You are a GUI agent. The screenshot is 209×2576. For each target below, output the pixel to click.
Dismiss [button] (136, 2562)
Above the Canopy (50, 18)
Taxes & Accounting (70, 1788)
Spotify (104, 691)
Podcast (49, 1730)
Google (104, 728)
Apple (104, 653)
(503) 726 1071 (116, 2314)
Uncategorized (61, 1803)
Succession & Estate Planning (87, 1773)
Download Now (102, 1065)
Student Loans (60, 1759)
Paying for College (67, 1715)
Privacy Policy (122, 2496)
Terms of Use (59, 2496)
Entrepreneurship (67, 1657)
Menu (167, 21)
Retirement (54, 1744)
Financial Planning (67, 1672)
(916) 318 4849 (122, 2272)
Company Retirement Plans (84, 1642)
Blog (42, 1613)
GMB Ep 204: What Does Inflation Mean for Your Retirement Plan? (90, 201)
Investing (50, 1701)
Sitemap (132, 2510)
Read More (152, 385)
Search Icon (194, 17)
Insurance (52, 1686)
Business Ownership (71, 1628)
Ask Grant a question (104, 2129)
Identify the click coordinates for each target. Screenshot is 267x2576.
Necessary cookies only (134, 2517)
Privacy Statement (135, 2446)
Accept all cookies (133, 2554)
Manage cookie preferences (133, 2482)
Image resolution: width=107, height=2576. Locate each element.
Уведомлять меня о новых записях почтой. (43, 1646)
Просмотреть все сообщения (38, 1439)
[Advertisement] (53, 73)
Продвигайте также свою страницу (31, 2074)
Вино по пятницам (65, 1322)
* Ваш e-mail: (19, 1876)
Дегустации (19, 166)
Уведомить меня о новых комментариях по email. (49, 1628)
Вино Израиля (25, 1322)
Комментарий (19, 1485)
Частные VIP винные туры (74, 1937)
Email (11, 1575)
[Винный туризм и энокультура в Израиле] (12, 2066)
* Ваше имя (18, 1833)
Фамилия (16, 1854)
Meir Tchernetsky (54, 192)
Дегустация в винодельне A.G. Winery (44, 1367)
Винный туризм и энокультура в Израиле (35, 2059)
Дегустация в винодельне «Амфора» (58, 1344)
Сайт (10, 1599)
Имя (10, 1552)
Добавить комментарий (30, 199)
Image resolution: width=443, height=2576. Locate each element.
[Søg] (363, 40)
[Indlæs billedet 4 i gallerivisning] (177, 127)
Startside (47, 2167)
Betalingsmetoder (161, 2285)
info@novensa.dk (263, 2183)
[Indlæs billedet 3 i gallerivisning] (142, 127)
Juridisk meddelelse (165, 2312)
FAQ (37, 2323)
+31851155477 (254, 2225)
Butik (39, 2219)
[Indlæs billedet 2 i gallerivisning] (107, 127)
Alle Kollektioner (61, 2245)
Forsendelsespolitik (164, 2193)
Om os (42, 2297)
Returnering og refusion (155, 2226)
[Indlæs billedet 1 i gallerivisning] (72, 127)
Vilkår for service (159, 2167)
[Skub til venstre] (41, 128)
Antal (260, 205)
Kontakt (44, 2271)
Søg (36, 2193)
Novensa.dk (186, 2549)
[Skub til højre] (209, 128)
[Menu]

INSTRUCTIONS FOR THE TASK
Above is a listing; print exactly its lines from the one with "Privacy Policy (122, 2496)" through the one with "Уведомить меня о", and no other lines.

SOLUTION TO THIS PROBLEM
Privacy Policy (122, 2496)
Terms of Use (59, 2496)
Entrepreneurship (67, 1657)
Menu (167, 21)
Retirement (54, 1744)
Financial Planning (67, 1672)
(916) 318 4849 (122, 2272)
Company Retirement Plans (84, 1642)
Blog (42, 1613)
GMB Ep 204: What Does Inflation Mean for Your Retirement Plan? (90, 201)
Investing (50, 1701)
Sitemap (132, 2510)
Read More (152, 385)
Search Icon (194, 17)
Insurance (52, 1686)
Business Ownership (71, 1628)
Ask Grant a question (104, 2129)
Identify the click coordinates for each target. Screenshot is 267x2576.
Necessary cookies only (134, 2517)
Privacy Statement (135, 2446)
Accept all cookies (133, 2554)
Manage cookie preferences (133, 2482)
Image resolution: width=107, height=2576. Locate each element.
Уведомлять меня о новых записях почтой. (43, 1646)
Просмотреть все сообщения (38, 1439)
[Advertisement] (53, 73)
Продвигайте также свою страницу (31, 2074)
Вино по пятницам (65, 1322)
* Ваш e-mail: (19, 1876)
Дегустации (19, 166)
Уведомить меня о новых комментариях по email. (49, 1628)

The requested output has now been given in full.